The Quest For Queen Mary by James Pope-Hennessy, edited by Hugo Vickers. Vickers's contribution is dreadfully dull, explaining the relationships of minor German royaly and British aristocracy. It gets a bit like the "begats" in the Bible. If you don't care about that it's best skimmed over, but the interviews themselves are pure gold, presenting mid-century royalty in all their eccentricity and oddity. Pope-Hennessy paints wonderful word portraits of his interviewees, with honesty, understanding and affection.
The Wrong Side of Goodbye is a good book. :thumb: One that I've read at least twice. :)
I've recently been re-reading all of my Michael Connelly titles on my Kindle. I made it as far as "The Gods of Guilt" and thought that one quite exceptional. It's one of those books that makes you feel a bit sad when you get to the end, because now you've read it and it will be hard to find something else that's as good. :)
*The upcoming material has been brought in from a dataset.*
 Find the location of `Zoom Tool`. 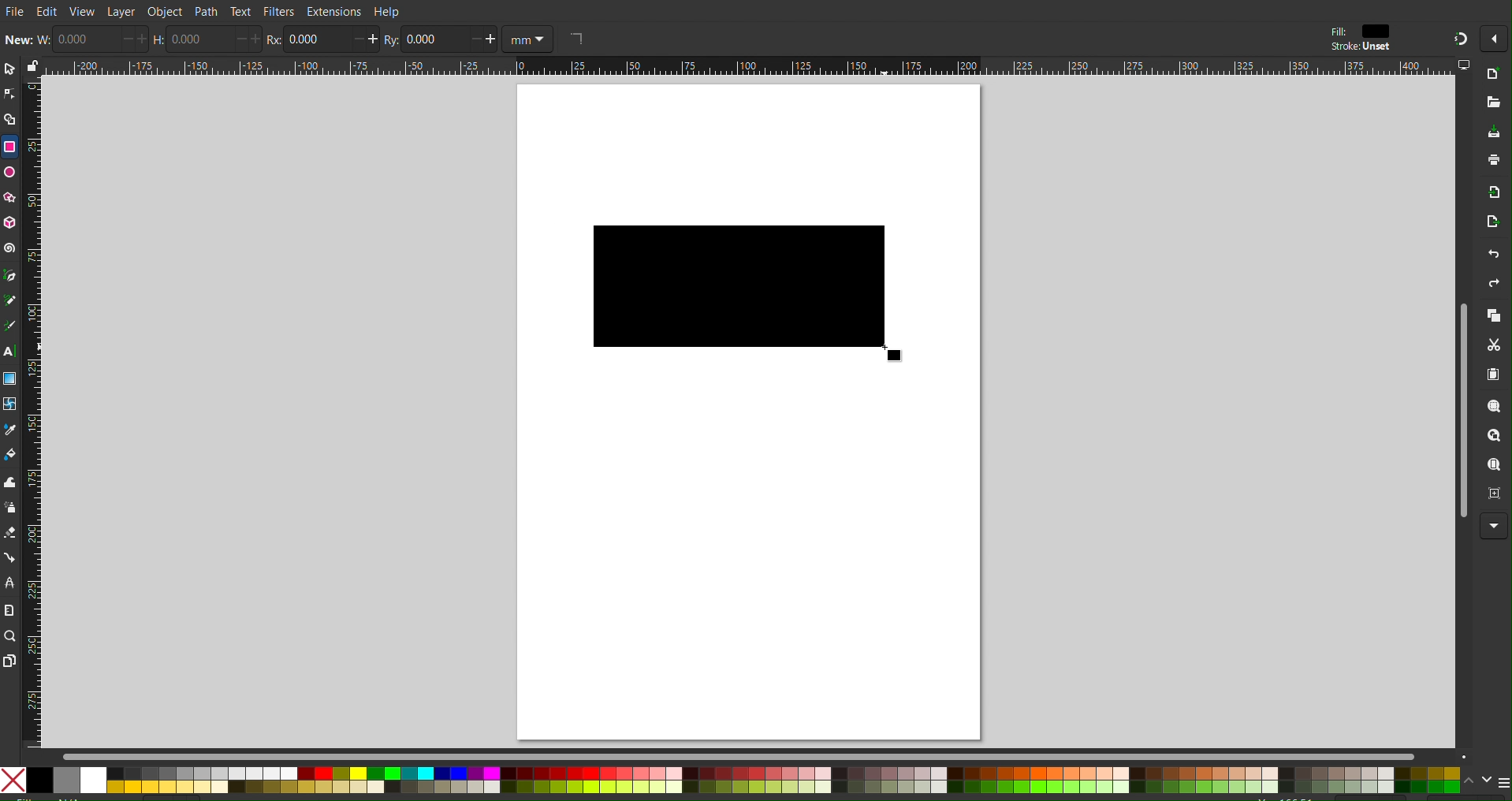

Zoom Tool is located at coordinates (9, 636).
It's been a while since I read Gibbon's Decline and Fall of the Roman Empire
Reading it again with the perspective that comes from aging I found this book fascinating this time (it was a chore the 1st time)
It is incredible how an empire dies form the inside, and I think it is a repeat of the fall of the soviets and a cautionary tale for the coming future
"The Last Man who Knew Everything" by David N. Schwartz.
This is a biography of Enrico Fermi
A fascinating read.
I just finished - Danielle Steels, First sight . I love her writing and they are graet and thrilling.
Just bought a copy of Men Without Women, by Haruki Murakami. I am a huge fan of his writing style, and find (without any qualification) that the translations describe the scene in much the way I can imagine it. A lucky coincidence perhaps.
I just finished The Perks Of Being A Wallflower by Stephen Chbosky yesterday night (bawling my eyes out). It was catapulted to the top of my favorite books list! It's definitely a two or three read book before it goes into the once-every-two-years rotation.
Sent from my Moto E (4) using Tapatalk
What You Have Heard is True: A Memoir of Witness and Resistance, by Carolyn Forché.
Among its fascinating observations about Leonel Gomez Vides, who drove from El Salvador to invite her to visit and learn about his country: " ... he wrote with a fountain pen, the first Montblanc I'd ever seen. ..."
Full of great stories.
Just finished The Black Ascot by Charles Todd.